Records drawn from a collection
## start
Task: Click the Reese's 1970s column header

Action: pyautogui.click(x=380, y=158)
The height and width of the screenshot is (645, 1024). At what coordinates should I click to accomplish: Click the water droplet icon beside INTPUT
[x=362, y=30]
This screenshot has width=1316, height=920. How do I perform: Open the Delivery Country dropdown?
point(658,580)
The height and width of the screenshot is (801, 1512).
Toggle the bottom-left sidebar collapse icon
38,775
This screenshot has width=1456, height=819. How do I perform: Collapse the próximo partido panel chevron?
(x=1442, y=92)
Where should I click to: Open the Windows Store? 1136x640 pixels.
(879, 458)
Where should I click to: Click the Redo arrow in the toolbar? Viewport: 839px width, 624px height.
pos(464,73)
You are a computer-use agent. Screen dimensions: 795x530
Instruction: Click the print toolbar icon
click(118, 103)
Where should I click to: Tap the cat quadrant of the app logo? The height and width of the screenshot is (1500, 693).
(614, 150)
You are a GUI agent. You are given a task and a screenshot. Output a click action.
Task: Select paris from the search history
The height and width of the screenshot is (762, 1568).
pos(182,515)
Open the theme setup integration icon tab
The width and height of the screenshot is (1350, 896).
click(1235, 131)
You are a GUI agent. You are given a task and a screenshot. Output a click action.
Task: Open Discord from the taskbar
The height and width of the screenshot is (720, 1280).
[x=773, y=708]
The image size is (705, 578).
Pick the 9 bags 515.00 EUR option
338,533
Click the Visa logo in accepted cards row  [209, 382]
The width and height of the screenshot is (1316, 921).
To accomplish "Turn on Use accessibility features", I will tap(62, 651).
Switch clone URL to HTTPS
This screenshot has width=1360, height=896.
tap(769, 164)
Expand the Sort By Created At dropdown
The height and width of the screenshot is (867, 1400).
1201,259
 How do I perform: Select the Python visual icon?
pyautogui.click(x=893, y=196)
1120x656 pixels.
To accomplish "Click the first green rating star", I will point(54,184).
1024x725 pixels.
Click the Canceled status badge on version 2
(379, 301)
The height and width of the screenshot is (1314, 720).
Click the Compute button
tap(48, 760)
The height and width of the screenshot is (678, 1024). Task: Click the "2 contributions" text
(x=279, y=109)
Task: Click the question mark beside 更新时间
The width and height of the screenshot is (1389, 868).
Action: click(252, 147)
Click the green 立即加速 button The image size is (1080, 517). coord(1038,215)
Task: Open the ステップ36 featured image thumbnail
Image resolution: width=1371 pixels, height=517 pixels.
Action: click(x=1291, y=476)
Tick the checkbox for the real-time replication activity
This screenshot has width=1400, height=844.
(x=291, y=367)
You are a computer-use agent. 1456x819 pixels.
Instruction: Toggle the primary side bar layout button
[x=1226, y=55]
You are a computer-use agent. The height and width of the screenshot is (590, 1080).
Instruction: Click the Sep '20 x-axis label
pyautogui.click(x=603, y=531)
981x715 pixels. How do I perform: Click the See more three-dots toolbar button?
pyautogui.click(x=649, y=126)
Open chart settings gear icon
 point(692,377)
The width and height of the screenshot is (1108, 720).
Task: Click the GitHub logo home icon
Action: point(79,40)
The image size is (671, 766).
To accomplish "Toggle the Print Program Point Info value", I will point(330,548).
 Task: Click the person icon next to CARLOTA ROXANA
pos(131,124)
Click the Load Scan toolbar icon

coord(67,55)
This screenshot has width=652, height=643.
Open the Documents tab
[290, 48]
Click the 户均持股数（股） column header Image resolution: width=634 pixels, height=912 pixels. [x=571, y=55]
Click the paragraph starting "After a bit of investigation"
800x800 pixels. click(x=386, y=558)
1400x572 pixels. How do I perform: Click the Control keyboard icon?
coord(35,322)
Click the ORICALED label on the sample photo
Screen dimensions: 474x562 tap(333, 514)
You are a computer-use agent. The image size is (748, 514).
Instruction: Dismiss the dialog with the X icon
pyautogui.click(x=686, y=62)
## end
__Work to do__: Reproduce the entire listing above verbatim, line by line.

__Answer in full__:
Task: Click the Reese's 1970s column header

Action: pyautogui.click(x=380, y=158)
The height and width of the screenshot is (645, 1024). At what coordinates should I click to accomplish: Click the water droplet icon beside INTPUT
[x=362, y=30]
This screenshot has width=1316, height=920. How do I perform: Open the Delivery Country dropdown?
point(658,580)
The height and width of the screenshot is (801, 1512).
Toggle the bottom-left sidebar collapse icon
38,775
This screenshot has width=1456, height=819. How do I perform: Collapse the próximo partido panel chevron?
(x=1442, y=92)
Where should I click to: Open the Windows Store? 1136x640 pixels.
(879, 458)
Where should I click to: Click the Redo arrow in the toolbar? Viewport: 839px width, 624px height.
pos(464,73)
You are a computer-use agent. Screen dimensions: 795x530
Instruction: Click the print toolbar icon
click(118, 103)
Where should I click to: Tap the cat quadrant of the app logo? The height and width of the screenshot is (1500, 693).
(614, 150)
You are a GUI agent. You are given a task and a screenshot. Output a click action.
Task: Select paris from the search history
The height and width of the screenshot is (762, 1568).
pos(182,515)
Open the theme setup integration icon tab
The width and height of the screenshot is (1350, 896).
click(1235, 131)
You are a GUI agent. You are given a task and a screenshot. Output a click action.
Task: Open Discord from the taskbar
The height and width of the screenshot is (720, 1280).
[x=773, y=708]
The image size is (705, 578).
Pick the 9 bags 515.00 EUR option
338,533
Click the Visa logo in accepted cards row  [209, 382]
The width and height of the screenshot is (1316, 921).
To accomplish "Turn on Use accessibility features", I will tap(62, 651).
Switch clone URL to HTTPS
This screenshot has width=1360, height=896.
tap(769, 164)
Expand the Sort By Created At dropdown
The height and width of the screenshot is (867, 1400).
1201,259
 How do I perform: Select the Python visual icon?
pyautogui.click(x=893, y=196)
1120x656 pixels.
To accomplish "Click the first green rating star", I will point(54,184).
1024x725 pixels.
Click the Canceled status badge on version 2
(379, 301)
The height and width of the screenshot is (1314, 720).
Click the Compute button
tap(48, 760)
The height and width of the screenshot is (678, 1024). Task: Click the "2 contributions" text
(x=279, y=109)
Task: Click the question mark beside 更新时间
The width and height of the screenshot is (1389, 868).
Action: click(252, 147)
Click the green 立即加速 button The image size is (1080, 517). coord(1038,215)
Task: Open the ステップ36 featured image thumbnail
Image resolution: width=1371 pixels, height=517 pixels.
Action: click(x=1291, y=476)
Tick the checkbox for the real-time replication activity
This screenshot has width=1400, height=844.
(x=291, y=367)
You are a computer-use agent. 1456x819 pixels.
Instruction: Toggle the primary side bar layout button
[x=1226, y=55]
You are a computer-use agent. The height and width of the screenshot is (590, 1080).
Instruction: Click the Sep '20 x-axis label
pyautogui.click(x=603, y=531)
981x715 pixels. How do I perform: Click the See more three-dots toolbar button?
pyautogui.click(x=649, y=126)
Open chart settings gear icon
 point(692,377)
The width and height of the screenshot is (1108, 720).
Task: Click the GitHub logo home icon
Action: point(79,40)
The image size is (671, 766).
To accomplish "Toggle the Print Program Point Info value", I will point(330,548).
 Task: Click the person icon next to CARLOTA ROXANA
pos(131,124)
Click the Load Scan toolbar icon

coord(67,55)
This screenshot has width=652, height=643.
Open the Documents tab
[290, 48]
Click the 户均持股数（股） column header Image resolution: width=634 pixels, height=912 pixels. [x=571, y=55]
Click the paragraph starting "After a bit of investigation"
800x800 pixels. click(x=386, y=558)
1400x572 pixels. How do I perform: Click the Control keyboard icon?
coord(35,322)
Click the ORICALED label on the sample photo
Screen dimensions: 474x562 tap(333, 514)
You are a computer-use agent. The image size is (748, 514).
Instruction: Dismiss the dialog with the X icon
pyautogui.click(x=686, y=62)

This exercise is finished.